L’incidente è avvenuto intorno alle 19,30. Luca, secondo una prima ricostruzione del fatto, aveva appena finito la partitella con i compagni, ma era comunque rimasto sul terreno di gioco. Voleva provare qualche tiro, qualche palleggio in più per affinare la tecnica, una cosa normale per i giovani calciatori. Il padre osservava tutto a bordo campo. Il ragazzino avrebbe tentato una semirovesciata, ma nella caduta ha battuto violentemente la testa sul terreno, perdendo i sensi.

Il genitore si è subito precipitato in campo per soccorrerlo e ha tentato anche di rianimarlo. Nel frattempo, in pochi minuti è arrivata anche un’ambulanza medicalizzata del 118. I sanitari hanno cercato in tutti i modi di rianimare il ragazzino, sotto gli occhi disperati del padre, ma non c’è stato nulla da fare. In via San Francesco sono giunti anche i carabinieri della Compagnia di Quartu per i rilievi. Il magistrato ha disposto la restituzione della salma ai familiari.
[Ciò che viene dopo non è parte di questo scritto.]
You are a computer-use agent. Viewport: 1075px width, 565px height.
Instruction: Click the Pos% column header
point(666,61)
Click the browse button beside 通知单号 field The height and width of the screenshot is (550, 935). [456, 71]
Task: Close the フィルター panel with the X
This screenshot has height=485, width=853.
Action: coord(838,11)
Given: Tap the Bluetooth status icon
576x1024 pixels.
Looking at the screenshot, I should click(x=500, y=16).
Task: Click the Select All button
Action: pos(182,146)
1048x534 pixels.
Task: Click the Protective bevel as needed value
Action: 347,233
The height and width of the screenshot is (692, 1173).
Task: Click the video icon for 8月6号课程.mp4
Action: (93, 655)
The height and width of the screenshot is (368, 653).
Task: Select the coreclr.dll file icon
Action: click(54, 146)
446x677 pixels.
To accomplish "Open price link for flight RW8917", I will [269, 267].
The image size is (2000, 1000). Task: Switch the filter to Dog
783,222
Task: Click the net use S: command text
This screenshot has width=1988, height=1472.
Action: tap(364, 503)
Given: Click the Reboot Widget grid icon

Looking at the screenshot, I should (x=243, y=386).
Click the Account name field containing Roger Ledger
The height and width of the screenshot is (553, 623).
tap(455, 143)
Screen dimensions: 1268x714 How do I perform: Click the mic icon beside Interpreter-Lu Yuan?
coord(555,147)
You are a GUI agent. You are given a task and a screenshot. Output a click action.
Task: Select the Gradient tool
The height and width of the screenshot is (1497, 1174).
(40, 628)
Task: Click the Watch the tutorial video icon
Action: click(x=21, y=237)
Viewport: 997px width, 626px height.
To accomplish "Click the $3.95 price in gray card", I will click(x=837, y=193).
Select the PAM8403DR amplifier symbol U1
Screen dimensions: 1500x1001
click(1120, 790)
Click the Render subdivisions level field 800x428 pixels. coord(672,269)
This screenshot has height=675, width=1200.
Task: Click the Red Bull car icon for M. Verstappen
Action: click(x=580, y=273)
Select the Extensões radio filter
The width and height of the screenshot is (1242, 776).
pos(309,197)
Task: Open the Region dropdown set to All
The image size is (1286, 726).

Il dramma ha sconvolto la scuola di calcio e l’intera comunità. Lo stesso sindaco Stefano Delunas è arrivato nella sede della società, che ha chiuso i cancelli in segno di lutto. “E’ stata una tragica fatalità – ha detto il primo cittadino – ho parlato con il presidente della società e ho controllato anche la certificazione sanitaria del bambino: tutto regolare. Il ragazzino – ha confermato Delunas – al termine dell’allenamento è rimasto in campo e dopo la rovinosa caduta si è rialzato chiamando il padre. Poi si è accasciato sul terreno senza più riprendere conoscenza”.